Cela permet d’intégrer les composantes d’expérience sur lesquels des leviers existent réellement ?

SM : Oui, tout à fait. La reconstruction d’un baromètre est également un moment assez idéal pour connecter ou reconnecter la satisfaction client avec la performance de l’entreprise. Bien sûr, il est toujours nécessaire d’intégrer des hypothèses dans ce travail de modélisation, mais ce n’est jamais inutile que de montrer l’effet que peut avoir une meilleure satisfaction client sur le Chiffre d’Affaires de l’entreprise. 

Le lien entre la satisfaction et la fidélité n’est pas toujours facile à établir…

BP : C’est vrai. Cette difficulté est plus ou moins importante selon les secteurs d’activité. Et elle suppose bien sûr de disposer des informations qui permettent de faire cette analyse. Mais les entreprises sous-estiment très souvent la richesse de leurs bases de données ainsi que la puissance des outils mathématiques. Sur ce point, nous nous appuyons sur une très solide expertise, celle de notre équipe de data-scientists basée à Sofia, en Bulgarie, qui a beaucoup travaillé avec la société Philips. À partir du moment où l’on sait tracker les interactions entre les consommateurs et les différents touch-points de la marque, on est capable de construire des modélisations extrêmement éclairantes, et d’identifier en particulier les actions à mettre en oeuvre pour optimiser la satisfaction, ou même pour renforcer la performance économique.

Avez-vous des recommandations particulières à faire sur les indicateurs eux-mêmes, les KPI, ou bien sur l’intérêt à introduire des mesures implicites ?

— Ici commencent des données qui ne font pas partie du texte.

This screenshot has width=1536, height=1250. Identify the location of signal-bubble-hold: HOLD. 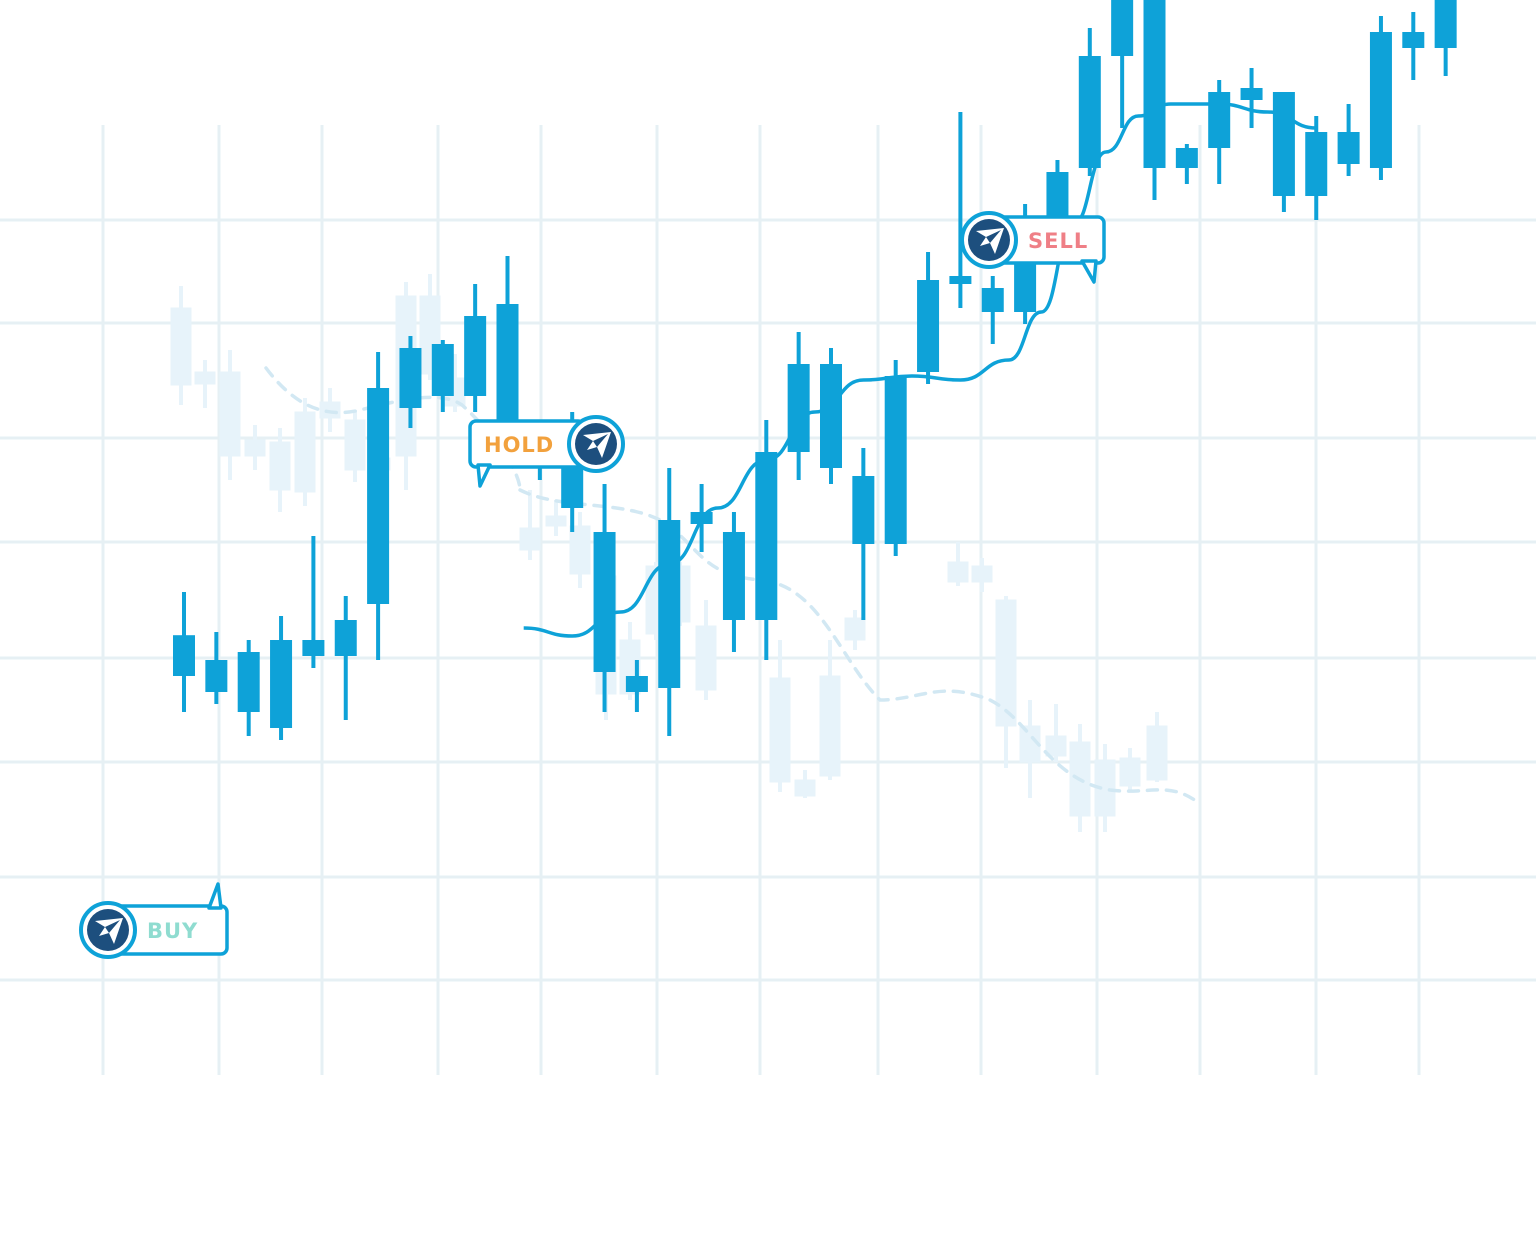
(546, 452).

SM : Le conseil n°1, c’est de rester pragmatique. Il y a beaucoup de débats un peu byzantins, comme le fait de savoir s’il convient d’interroger les gens sur leur satisfaction globale en début ou en fin de questionnaire. Ou bien aussi des effets de « mode », avec l’exemple fameux du NPS. Il y a toujours des avantages et des limites dans chaque approche, notre philosophie consiste plutôt à raisonner au cas par cas, en fonction du contexte propre à l’entreprise. C’est vrai que nous aimons bien les mesures implicites, notamment le temps de réponse des individus. Un 8 sur 10 sur une note de satisfaction globale, cela n’a pas le même sens selon que la réponse soit instantanée ou pas… Nous estimons également qu’il y a un réel intérêt à saisir si, dans l’expérience du client, il y a pu avoir une surprise, qu’elle soit négative — ce qui est assez classique — ou bien positive. Dans ce cas de figure, on sait que cela a une incidence très forte sur la relation.

Quid du NPS ? Cet indicateur est-il pertinent selon vous ?

SM : Il peut l’être dans certaines conditions bien précises, et lorsque les équipes l’utilisent en ayant bien intégré ce qui est mesuré, ce qui ne l’est pas, et donc les limites de ce KPI. C’est vrai que nous avons vu un certain nombre d’annonceurs adopter le NPS, et au bout de quelques mois ou quelques années, nous appeler au secours, tout simplement parce qu’ils ne parvenaient absolument pas à en comprendre les évolutions, alors même qu’une bonne partie des collaborateurs étaient incitivées sur celles-ci !

Voyez-vous d’autres points importants à ajouter ?

BP : Oui. Nous sommes convaincus de l’importance à bien prendre en compte la vision des collaborateurs des entreprises, pour la croiser avec celle des consommateurs. Ce sont les fameuses enquêtes en mode « miroir», qui pointent des décalages riches d’enseignements, surtout si l’on regarde assez finement les perceptions des différentes équipes. Les commerciaux sont par exemple systématiquement persuadés que les clients sont insatisfaits du prix, alors que cette insatisfaction n’est parfois que très relative. Cela permet ainsi de tordre le cou à certaines croyances de façon très pédagogique, et aussi de valoriser les études, de montrer qu’elles apportent des éclairages insoupçonnés.